Fue solo un beso, esgrimía una y otra vez el acusado, y con él otros cuantos, en su defensa. Y es verdad que, mientras, pasaban cosas mucho más graves: una veintena de mujeres asesinadas por sus parejas sólo este verano, un puñado de violaciones múltiples, vídeos de contenido sexual explícito difundidos sin consentimiento en equipos de tercera o en colegios, comentarios machistas diarios que tenemos que soportar de altas autoridades.

Porque un beso es más que un beso: una imagen de dos protagonistas en un momento excepcional, retransmitida en directo a medio mundo, en la que se condensaba icónicamente un largo historial de agravios, abusos discriminatorios y penalizaciones a aquellas mujeres que osen alzar su voz. Y es que, a pesar del apoyo masivo recibido, ellas siguen siendo castigadas: no fueron recibidas como campeonas del mundo por la Casa Real como manda el protocolo para evitar "polémicas", han sido convocadas a la selección sin atender sus reclamaciones y la víctima, la jugadora Jenni Hermoso, apartada "para protegerla". ¿De qué, de quién? Se pregunta ella, y con ella, todas nosotras.
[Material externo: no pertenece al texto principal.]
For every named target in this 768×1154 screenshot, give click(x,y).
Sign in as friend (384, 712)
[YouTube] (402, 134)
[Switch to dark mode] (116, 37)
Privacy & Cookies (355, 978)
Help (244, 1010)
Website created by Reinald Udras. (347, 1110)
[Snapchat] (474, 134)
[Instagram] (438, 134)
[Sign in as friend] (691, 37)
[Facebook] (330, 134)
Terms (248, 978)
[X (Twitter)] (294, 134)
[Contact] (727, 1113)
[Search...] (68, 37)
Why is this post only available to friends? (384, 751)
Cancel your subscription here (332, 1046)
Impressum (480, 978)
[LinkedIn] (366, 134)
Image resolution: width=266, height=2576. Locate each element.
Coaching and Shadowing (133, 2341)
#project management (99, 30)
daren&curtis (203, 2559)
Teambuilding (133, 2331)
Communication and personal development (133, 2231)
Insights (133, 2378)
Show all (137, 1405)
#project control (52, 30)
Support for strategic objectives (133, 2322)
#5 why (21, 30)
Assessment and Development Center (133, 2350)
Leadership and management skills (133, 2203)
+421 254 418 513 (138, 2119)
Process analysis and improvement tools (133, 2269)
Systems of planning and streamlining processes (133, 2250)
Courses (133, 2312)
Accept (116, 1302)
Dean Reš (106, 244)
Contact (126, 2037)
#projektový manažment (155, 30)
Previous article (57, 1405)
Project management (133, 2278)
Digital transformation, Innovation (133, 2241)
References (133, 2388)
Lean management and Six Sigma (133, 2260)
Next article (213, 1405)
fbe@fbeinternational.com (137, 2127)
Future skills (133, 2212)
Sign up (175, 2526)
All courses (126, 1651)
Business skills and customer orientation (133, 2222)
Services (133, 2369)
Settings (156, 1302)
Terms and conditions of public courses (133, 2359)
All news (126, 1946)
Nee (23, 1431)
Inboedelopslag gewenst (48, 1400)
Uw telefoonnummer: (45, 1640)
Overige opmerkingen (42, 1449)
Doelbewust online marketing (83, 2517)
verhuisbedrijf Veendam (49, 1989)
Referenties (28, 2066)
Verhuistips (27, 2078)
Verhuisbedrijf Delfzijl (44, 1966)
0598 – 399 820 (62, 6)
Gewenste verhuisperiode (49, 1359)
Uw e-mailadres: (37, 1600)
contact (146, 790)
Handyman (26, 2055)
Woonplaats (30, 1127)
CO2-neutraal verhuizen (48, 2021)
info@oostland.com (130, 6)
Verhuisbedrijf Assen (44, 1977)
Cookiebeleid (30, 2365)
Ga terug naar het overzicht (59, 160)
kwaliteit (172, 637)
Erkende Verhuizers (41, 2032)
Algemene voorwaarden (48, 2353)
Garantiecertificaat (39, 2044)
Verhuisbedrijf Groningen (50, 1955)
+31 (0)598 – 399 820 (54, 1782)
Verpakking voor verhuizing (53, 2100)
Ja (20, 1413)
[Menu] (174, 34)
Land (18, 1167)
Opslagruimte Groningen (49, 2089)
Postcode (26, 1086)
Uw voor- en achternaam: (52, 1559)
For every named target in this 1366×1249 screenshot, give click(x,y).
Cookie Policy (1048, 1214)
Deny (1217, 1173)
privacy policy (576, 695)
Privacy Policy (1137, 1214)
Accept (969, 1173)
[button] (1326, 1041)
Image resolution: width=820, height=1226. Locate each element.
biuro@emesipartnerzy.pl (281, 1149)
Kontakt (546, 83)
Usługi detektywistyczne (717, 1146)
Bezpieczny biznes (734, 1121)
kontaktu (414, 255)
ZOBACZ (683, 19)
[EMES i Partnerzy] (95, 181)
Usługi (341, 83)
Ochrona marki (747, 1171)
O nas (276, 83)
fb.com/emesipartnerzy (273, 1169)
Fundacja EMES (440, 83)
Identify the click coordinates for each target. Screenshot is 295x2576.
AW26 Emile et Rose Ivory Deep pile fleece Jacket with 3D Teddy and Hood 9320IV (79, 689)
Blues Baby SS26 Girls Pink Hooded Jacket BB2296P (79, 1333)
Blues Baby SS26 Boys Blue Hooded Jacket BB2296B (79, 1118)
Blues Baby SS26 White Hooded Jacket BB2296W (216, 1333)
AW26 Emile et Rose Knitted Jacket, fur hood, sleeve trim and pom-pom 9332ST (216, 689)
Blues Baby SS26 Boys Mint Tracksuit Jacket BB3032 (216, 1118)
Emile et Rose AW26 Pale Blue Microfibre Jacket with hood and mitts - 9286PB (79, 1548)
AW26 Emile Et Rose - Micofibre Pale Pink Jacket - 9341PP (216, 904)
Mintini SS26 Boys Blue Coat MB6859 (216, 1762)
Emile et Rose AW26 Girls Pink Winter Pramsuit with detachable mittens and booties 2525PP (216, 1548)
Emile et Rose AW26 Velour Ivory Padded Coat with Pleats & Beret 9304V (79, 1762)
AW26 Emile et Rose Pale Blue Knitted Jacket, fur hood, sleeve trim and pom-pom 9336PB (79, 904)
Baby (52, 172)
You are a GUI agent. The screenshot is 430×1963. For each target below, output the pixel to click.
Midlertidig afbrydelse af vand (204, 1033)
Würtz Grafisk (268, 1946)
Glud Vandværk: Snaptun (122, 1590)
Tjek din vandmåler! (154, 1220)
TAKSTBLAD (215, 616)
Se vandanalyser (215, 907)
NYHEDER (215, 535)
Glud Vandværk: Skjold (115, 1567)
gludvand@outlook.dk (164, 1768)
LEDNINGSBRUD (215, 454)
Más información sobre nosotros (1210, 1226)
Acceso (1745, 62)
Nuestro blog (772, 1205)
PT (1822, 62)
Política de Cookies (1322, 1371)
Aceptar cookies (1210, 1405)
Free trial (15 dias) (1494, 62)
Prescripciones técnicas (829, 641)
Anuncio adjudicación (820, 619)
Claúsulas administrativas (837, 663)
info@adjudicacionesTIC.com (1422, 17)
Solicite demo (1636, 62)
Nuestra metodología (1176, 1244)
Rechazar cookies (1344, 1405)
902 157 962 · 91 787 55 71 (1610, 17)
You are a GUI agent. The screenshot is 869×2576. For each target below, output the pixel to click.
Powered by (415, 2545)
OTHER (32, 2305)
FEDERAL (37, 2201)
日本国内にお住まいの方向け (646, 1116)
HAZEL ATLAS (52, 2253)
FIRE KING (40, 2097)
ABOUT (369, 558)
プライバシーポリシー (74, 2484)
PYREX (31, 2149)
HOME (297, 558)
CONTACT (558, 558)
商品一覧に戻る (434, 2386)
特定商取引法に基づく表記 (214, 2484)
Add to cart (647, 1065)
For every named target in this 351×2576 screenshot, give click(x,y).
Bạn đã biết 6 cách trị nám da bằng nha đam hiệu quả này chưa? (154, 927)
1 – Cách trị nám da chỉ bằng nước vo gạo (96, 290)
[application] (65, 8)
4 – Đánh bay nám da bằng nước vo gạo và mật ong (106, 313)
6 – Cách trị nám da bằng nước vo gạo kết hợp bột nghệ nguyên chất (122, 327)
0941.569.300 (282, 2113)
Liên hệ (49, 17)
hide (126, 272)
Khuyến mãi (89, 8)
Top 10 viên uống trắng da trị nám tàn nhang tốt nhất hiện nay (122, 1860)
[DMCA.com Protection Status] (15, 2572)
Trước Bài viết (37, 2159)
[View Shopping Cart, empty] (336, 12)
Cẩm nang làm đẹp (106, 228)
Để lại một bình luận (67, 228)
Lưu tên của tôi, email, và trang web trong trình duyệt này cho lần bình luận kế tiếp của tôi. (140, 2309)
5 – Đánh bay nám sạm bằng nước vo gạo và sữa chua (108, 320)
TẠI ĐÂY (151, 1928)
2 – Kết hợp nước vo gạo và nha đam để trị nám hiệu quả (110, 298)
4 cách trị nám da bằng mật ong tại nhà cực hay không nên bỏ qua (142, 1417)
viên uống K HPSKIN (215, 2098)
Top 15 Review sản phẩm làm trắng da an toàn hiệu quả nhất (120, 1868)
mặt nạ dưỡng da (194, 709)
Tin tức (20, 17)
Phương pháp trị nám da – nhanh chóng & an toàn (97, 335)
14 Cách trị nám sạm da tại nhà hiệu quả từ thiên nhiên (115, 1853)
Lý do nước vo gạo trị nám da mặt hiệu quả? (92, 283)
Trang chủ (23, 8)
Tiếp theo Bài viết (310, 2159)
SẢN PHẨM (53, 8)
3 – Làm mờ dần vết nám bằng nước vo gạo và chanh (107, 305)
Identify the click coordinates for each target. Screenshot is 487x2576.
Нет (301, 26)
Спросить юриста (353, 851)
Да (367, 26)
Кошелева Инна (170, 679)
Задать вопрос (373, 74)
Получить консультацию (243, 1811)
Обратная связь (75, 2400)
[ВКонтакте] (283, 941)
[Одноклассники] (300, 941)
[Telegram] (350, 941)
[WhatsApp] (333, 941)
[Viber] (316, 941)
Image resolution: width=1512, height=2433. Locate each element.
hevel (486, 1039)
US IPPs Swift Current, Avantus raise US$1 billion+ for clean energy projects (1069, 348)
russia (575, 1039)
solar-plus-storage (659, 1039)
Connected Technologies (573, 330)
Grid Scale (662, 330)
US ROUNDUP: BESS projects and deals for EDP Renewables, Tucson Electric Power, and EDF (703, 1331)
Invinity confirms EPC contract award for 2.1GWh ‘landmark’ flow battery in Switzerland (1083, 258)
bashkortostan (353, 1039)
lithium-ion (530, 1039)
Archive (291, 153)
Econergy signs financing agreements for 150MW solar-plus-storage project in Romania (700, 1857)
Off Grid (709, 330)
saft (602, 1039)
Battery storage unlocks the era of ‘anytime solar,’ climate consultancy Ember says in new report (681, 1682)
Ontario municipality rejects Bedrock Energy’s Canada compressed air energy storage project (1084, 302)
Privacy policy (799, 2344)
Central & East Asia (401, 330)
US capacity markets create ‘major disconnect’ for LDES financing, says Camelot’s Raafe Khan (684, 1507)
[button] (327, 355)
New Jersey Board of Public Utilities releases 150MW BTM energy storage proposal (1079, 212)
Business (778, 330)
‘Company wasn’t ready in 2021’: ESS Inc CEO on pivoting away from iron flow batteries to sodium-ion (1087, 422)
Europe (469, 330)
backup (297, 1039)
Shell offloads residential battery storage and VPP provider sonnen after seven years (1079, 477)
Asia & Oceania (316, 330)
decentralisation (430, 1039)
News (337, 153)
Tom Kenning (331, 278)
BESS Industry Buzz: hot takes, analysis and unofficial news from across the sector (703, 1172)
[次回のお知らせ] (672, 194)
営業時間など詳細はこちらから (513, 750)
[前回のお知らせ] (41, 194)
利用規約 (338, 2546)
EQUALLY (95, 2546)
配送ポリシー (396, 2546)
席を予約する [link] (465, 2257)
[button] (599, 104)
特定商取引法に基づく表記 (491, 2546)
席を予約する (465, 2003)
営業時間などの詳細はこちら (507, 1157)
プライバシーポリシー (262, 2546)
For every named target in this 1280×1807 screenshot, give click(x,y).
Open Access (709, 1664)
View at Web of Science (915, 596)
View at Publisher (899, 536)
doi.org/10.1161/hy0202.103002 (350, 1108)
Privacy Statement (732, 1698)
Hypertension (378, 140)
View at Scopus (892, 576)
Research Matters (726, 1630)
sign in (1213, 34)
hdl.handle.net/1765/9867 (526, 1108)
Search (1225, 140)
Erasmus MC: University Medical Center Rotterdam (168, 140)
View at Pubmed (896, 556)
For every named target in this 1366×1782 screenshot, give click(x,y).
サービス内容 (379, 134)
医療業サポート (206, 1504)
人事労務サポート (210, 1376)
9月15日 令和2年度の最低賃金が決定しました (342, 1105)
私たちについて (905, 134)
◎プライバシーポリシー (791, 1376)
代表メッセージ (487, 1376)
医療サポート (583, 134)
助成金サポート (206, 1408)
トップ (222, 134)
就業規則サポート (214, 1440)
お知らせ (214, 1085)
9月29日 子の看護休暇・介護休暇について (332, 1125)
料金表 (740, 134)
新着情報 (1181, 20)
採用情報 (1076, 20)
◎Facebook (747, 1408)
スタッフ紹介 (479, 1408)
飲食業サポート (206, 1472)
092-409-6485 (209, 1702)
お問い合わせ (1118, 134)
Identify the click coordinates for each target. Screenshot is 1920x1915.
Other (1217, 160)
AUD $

Porque el machismo y el abuso de poder no es un problema que afecte exclusivamente al que hasta hace poco era el máximo representante del fútbol español Luis Rubiales, como no lo fueron en su momento los abusos sexuales del productor hollywoodiense Harvey Weinstein. Entonces y ahora, se necesitó la chispa en sectores de amplia proyección pública para que la indignación y la solidaridad se convirtieran en un alud de miles de mujeres anónimas contando públicamente lo que hasta entonces siempre se había callado, por normalizado, por vergüenza, culpa mal entendida o temor a represalias. Y si hace cinco años se trató, con el movimiento #MeToo, de señalar al fin al elefante en la habitación que hasta ahora habíamos preferido ignorar, el actual #SeAcabó busca dar un paso más allá, el de la transformación.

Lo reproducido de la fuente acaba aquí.